1. Make it a true ensemble show: We have nothing against Zooey Deschanel's Jess. She's generally charming. However, it's her dynamic with her male roommates that really makes the show — and their dynamics with either other, even when she's not around. New Girl has already started moving away from Jess as the central character, embracing it's entire cast almost equally. We hope the trend continues.
2. Focus on the character interactions: We'll be honest: sometimes, Jess' cutesy antics can be grating. So can Schmidt’s (Max Greenfield) self-important parading around, and even Nick’s (Jake Johnson) woe-is-me attitude. Every character on the show has the potential to fall into overwrought stereotype, and while over-the-top characters can be hilarious in the right context (see: Parks and Recreation's Ron Swanson), New Girl's strength lies in feeling just real enough to be plausible. The show is at its best when it focuses on casual banter between the characters, as opposed to single person set pieces.
3. Give the characters more depth. In the same vein, the more we learn about these characters, the more we like them. Believable specificity is the key to great comedic characters. We're sure that depth will come over time — it's already started — but creating complex character doesn't just mean big moments. One of the most telling scenes of the season was when Winston told Nick he liked Paul (Justin Long) because Paul asked Winston's grandfather's name — and then revealed that he knew the name of both of Nick's grandfathers. Nick, of course, had no idea about Winston's grandfather. It was a small moment, but said a lot about both characters. We want to see more interactions like that.

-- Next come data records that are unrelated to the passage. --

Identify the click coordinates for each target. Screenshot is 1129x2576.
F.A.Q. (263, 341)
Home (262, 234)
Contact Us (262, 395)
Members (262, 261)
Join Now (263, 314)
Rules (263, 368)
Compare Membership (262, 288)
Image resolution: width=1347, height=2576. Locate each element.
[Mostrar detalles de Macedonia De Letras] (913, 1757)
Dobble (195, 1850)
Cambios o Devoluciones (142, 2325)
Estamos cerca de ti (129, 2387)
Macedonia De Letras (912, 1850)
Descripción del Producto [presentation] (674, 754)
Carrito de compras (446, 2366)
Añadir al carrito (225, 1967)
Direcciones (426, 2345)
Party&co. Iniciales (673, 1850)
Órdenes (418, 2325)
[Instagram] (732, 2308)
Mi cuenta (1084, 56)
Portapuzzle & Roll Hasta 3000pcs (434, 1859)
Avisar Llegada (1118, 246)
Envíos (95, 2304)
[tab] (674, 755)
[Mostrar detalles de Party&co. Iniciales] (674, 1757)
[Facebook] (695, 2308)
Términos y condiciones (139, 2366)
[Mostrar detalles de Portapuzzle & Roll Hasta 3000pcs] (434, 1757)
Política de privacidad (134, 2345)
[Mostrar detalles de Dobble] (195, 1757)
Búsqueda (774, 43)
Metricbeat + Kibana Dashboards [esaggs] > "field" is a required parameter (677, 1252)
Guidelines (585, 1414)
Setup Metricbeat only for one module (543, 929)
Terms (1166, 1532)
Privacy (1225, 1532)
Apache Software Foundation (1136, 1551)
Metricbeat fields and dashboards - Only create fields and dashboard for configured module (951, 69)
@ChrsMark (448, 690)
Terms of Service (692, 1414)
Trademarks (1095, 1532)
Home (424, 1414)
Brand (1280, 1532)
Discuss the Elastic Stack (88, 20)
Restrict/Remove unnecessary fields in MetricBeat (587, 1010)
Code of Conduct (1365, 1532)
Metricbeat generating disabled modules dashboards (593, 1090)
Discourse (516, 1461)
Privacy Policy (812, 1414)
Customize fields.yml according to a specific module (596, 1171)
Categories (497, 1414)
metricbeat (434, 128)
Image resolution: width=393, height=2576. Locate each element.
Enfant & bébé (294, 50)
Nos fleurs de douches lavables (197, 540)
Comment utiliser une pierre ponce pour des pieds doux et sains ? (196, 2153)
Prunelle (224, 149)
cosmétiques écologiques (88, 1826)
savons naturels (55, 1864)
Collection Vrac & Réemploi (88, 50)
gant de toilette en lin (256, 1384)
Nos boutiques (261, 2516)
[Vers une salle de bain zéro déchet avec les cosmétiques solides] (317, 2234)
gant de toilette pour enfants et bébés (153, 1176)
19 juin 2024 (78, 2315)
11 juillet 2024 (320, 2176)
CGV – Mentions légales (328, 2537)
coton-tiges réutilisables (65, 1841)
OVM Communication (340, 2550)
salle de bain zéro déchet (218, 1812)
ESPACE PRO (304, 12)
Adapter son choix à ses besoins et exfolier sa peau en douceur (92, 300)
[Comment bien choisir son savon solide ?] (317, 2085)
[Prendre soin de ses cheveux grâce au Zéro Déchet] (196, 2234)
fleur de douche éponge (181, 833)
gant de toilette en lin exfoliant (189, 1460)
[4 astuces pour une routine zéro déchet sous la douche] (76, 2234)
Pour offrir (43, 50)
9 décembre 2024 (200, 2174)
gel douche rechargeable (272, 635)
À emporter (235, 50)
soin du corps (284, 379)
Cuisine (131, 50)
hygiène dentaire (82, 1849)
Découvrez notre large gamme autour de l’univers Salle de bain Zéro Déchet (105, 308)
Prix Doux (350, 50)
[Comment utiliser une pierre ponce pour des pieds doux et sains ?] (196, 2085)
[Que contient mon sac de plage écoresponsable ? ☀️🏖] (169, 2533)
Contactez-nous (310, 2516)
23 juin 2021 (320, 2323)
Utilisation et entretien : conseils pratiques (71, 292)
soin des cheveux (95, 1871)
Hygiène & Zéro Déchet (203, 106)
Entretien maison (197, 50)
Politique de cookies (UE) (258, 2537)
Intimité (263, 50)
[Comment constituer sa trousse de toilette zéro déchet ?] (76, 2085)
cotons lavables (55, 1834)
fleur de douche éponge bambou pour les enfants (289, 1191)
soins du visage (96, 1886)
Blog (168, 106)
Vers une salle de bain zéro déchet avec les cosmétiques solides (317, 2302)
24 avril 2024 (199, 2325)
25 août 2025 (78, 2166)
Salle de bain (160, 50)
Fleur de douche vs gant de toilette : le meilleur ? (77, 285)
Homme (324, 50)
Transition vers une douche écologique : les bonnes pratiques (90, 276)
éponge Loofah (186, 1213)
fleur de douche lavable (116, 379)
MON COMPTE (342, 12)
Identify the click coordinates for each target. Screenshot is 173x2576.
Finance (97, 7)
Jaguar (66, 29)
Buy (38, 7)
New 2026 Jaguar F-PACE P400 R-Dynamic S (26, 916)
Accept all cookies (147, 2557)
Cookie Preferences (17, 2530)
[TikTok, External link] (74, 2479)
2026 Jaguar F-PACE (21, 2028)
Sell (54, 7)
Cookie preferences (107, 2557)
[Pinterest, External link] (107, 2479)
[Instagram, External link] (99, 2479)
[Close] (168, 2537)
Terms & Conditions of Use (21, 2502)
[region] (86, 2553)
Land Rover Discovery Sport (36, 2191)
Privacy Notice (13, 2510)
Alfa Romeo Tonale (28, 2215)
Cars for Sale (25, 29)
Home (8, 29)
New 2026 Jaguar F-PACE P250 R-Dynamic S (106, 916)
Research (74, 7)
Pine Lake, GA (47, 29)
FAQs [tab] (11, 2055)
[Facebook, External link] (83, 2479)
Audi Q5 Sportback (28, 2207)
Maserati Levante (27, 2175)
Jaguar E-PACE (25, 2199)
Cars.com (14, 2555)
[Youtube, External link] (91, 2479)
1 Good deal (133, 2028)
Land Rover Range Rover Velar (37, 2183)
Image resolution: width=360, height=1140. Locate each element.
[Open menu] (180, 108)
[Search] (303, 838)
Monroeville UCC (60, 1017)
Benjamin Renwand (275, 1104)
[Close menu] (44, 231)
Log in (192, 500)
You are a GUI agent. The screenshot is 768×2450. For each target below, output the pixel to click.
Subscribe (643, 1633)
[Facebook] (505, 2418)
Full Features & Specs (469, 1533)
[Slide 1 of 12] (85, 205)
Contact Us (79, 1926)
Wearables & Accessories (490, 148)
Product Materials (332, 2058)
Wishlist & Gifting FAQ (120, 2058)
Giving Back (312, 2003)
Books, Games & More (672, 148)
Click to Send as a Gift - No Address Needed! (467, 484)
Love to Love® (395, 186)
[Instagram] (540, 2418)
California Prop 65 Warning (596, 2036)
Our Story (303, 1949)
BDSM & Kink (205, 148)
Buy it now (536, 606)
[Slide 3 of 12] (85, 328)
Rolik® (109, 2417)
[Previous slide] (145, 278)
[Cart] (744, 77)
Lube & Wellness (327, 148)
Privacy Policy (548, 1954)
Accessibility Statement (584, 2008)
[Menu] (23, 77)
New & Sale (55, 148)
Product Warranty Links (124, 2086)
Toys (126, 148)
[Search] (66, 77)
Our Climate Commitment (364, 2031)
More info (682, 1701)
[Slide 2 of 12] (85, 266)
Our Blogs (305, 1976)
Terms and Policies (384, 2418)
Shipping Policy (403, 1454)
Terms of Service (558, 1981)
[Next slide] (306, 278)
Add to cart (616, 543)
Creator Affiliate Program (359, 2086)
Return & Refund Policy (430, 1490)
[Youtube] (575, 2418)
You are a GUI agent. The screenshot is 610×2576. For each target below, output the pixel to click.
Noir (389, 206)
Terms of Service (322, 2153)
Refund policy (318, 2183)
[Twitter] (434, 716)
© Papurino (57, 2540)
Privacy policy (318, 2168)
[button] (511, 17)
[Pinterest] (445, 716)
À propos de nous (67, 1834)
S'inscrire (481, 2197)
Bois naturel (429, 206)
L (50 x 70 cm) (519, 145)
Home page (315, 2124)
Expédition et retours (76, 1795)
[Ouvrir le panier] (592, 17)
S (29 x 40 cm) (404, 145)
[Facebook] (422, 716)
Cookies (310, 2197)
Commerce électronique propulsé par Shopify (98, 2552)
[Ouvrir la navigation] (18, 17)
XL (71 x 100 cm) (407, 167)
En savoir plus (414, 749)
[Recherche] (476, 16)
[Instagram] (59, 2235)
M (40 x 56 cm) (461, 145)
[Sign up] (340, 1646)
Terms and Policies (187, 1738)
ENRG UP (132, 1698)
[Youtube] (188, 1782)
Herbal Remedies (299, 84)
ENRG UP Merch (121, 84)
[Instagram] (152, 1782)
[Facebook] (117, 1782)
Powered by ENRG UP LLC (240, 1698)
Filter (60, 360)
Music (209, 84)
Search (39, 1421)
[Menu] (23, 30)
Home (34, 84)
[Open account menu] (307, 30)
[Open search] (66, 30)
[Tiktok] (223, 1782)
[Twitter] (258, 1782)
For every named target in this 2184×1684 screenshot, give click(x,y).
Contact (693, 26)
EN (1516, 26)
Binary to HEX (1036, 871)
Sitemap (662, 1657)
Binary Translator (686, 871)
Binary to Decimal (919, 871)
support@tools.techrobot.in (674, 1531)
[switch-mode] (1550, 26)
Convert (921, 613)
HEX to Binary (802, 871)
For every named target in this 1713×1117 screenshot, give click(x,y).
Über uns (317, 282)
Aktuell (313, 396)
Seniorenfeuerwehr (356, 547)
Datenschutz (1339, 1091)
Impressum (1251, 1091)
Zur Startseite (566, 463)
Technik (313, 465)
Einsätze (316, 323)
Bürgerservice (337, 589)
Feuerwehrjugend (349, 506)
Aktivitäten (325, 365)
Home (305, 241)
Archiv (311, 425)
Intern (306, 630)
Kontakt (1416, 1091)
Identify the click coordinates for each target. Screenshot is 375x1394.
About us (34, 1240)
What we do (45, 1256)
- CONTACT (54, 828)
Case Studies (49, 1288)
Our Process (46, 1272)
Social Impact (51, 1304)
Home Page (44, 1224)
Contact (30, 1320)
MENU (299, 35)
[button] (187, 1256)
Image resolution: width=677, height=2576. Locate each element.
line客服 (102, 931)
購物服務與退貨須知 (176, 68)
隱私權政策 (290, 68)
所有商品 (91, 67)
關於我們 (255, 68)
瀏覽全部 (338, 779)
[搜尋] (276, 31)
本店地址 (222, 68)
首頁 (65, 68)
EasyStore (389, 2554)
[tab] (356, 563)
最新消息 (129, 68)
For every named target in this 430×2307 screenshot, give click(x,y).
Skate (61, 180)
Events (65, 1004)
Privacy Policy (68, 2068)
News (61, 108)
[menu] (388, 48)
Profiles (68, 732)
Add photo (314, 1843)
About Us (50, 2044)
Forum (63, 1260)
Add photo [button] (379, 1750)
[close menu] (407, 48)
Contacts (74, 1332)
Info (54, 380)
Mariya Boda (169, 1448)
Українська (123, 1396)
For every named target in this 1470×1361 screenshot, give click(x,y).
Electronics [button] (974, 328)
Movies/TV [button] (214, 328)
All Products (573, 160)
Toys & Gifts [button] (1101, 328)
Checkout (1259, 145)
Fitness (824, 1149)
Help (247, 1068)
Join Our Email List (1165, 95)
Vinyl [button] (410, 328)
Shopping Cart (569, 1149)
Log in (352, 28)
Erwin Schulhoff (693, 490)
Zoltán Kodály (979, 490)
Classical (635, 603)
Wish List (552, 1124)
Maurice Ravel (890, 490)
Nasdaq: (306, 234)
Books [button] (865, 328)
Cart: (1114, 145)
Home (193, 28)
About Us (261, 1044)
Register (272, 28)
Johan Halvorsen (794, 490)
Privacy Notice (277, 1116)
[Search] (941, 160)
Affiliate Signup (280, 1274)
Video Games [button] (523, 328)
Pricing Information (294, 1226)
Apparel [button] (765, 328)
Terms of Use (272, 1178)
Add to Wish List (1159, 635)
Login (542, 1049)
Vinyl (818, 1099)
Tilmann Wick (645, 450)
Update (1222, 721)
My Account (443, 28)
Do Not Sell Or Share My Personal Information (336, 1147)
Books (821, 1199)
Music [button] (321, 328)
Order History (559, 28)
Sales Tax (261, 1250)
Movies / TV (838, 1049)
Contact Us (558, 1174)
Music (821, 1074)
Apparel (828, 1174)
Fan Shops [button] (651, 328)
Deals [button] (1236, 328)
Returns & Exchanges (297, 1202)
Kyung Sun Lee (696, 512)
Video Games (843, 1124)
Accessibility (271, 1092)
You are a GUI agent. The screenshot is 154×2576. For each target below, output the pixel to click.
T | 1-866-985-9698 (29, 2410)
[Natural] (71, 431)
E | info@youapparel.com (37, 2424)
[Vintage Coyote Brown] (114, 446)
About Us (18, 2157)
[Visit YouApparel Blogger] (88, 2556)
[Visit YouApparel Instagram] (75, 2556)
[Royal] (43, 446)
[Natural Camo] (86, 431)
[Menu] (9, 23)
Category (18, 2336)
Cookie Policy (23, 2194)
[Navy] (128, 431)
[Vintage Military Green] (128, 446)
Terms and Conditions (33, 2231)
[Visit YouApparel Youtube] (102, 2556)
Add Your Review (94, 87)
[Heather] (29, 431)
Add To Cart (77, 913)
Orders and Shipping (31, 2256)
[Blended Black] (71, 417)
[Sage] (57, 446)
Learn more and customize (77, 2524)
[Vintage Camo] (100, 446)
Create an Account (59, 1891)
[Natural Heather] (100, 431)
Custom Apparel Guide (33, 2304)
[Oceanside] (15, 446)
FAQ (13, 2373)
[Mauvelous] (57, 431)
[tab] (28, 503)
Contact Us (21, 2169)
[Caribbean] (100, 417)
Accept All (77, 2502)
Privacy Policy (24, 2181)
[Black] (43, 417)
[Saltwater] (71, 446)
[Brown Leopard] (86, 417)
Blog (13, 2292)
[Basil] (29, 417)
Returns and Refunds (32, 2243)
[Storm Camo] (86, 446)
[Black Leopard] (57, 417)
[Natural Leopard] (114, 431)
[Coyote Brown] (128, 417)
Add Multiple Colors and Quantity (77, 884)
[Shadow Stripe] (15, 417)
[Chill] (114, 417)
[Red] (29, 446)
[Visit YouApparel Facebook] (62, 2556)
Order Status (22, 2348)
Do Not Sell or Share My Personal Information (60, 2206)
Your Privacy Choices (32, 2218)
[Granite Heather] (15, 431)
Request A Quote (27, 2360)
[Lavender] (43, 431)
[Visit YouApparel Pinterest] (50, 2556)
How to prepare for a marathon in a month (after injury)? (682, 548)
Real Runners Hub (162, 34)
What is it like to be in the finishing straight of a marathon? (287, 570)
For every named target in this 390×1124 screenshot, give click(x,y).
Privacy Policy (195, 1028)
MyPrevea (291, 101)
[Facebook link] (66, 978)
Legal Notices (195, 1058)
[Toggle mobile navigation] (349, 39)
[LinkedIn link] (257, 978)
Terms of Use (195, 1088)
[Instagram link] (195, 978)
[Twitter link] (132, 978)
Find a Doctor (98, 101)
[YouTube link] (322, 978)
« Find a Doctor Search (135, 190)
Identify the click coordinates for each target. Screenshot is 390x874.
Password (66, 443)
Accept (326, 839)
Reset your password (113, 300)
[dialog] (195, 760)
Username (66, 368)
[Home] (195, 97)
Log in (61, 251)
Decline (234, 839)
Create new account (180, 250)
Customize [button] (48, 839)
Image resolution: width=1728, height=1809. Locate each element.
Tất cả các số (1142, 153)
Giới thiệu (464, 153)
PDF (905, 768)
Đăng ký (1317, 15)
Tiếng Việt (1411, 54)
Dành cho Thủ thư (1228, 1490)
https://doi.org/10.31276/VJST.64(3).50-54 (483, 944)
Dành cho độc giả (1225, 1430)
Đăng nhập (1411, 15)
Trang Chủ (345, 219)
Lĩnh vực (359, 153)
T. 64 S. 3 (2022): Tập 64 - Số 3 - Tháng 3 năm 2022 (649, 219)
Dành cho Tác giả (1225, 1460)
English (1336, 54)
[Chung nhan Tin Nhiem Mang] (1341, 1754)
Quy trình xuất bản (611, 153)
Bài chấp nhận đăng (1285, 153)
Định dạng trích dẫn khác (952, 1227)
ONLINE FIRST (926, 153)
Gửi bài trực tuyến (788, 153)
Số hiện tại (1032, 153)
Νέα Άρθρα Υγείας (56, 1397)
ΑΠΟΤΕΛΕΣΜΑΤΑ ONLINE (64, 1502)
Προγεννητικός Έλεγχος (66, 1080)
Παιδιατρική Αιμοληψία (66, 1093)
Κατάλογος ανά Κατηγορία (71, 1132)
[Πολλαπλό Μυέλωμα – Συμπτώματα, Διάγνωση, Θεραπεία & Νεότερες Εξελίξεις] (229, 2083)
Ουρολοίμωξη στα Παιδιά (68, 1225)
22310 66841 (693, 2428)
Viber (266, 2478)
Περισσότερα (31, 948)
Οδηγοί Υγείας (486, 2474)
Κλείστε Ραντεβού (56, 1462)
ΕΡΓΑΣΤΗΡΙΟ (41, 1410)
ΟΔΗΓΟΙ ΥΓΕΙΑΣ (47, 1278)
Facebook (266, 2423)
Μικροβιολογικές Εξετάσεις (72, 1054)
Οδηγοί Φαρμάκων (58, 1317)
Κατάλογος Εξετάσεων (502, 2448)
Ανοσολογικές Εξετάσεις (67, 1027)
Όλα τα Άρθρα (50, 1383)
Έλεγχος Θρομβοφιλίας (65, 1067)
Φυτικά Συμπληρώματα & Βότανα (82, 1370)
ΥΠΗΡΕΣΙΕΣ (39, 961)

4. Keep mixing it up. Ensemble sitcoms have a tendency to fall into patterns, relying on the same few character combinations over and over again. This is necessary to some degree, but it's an easy way to become stale quickly. We're already seeing some combinations come to forefront on New Girl (Jess and Nick, Schmidt and Nick, Schmidt and Cece), and while we don't have a problem with them, we hope the writers remember to keep mixing it up. Look at the hilarity that resulted when Jess and Winston (Lamorne Morris) teamed up in Season 1, Episode 7, "Bells." More of that, please.
5. Be wary of romance. Nick's failed attempt to have casual sex with an incomprehensibly sarcastic bartender? Hilarious. Nick's ex-girlfriend angst? Boring. Again, this is a case of everything in moderation. Dating will always have a place on the show, but one of the weaknesses in the pilot was the emphasis on Jess and Nick's romantic lives, and the show has gotten increasingly hilarious as it moves away from that focus. (Again: Look at "Bells," which didn't mention romance once). We hope New Girl maintains a balance that puts a sizable emphasis on the non-dating foibles of everyday life.